Want to know what I love most about paleontologists? They are so unabashedly willing to argue (to the death!) small points with very little data. It is fascinating, and worth reading about this oxygen vs. complexity saga here.
Biologist who study experimental evolution will tell you that they get to see species evolve all the time. However, for the first time, scientists have been able to see the evolution of a completely new species, in the wild, in real-time. And it’s not something rapidly evolving like bacteria.
It’s a new species of Darwin’s finch, endemic to a small island in the Galápagos, Daphne Major. And it evolved in just two generations.
Read about this awesome study, and gather fodder for that argument that “evolution isn’t true” that you might be having over your Thanksgiving weekend, here!
Like the novel, War of the Worlds, it is best to fear the tiny.
Or at least it might have been when the dinosaurs roamed the earth.

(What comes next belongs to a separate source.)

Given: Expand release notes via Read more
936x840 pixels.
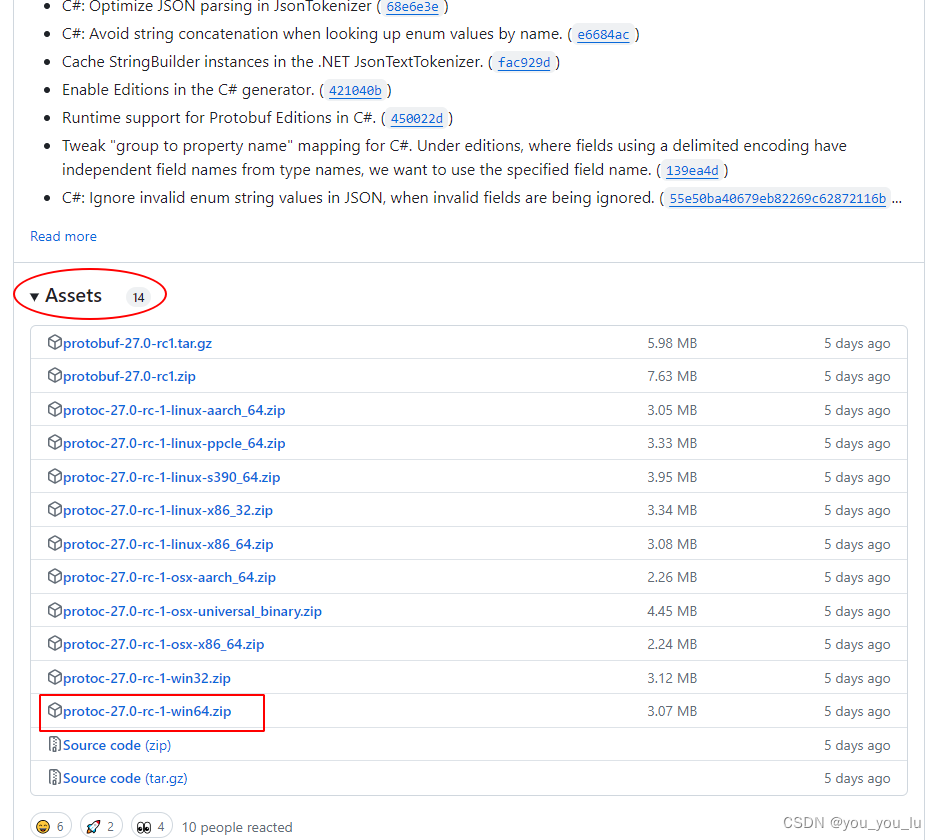Looking at the screenshot, I should pyautogui.click(x=63, y=236).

Want to know more, or to know how the heck paleontologists figure out how a microorganism caused fossils to form?
Read about it here!
Not underground as in it burrows into the earth, but the formal noun referring to the London Underground. That’s right, as well as being an exceptional form of public transportation, the London Underground has it’s very own species of mosquito.
It was first reported during World War Two, when the tunnels of the Underground were used as overnight shelters, housing 180,000 people.
And then it was largely forgotten until a doctoral student, Katharine Byrne, started studying this subterranean pest. And found that the Underground mosquito is no longer able to interbreed with other mosquitoes:
“There are differences in both the mating behaviour and the reproductive biology,”
Read about it over at BBC, or read the original paper here!
“Pour some cold cream into a cup of hot, black coffee, and you end up with a drink that’s midway between the two ingredients in color, temperature, and flavor. A similar kind of blending can occur if members of closely related species frequently mate with each other, but many species have mechanisms to prevent such mixing.” -HHMI News
My new favorite analogy about species inbreeding, and one that every academic can relate to.
But seriously, over at Howard Hughes Medical Institute Jay Shendure and Harmit Malik (a researcher I have long admired) has come up with a clever series of experiments to find the gene responsible for keeping two fly species separate.
Read about their new technique here!
You know the type. Big, brown eyes. Cute, little nose. Long, striped tail.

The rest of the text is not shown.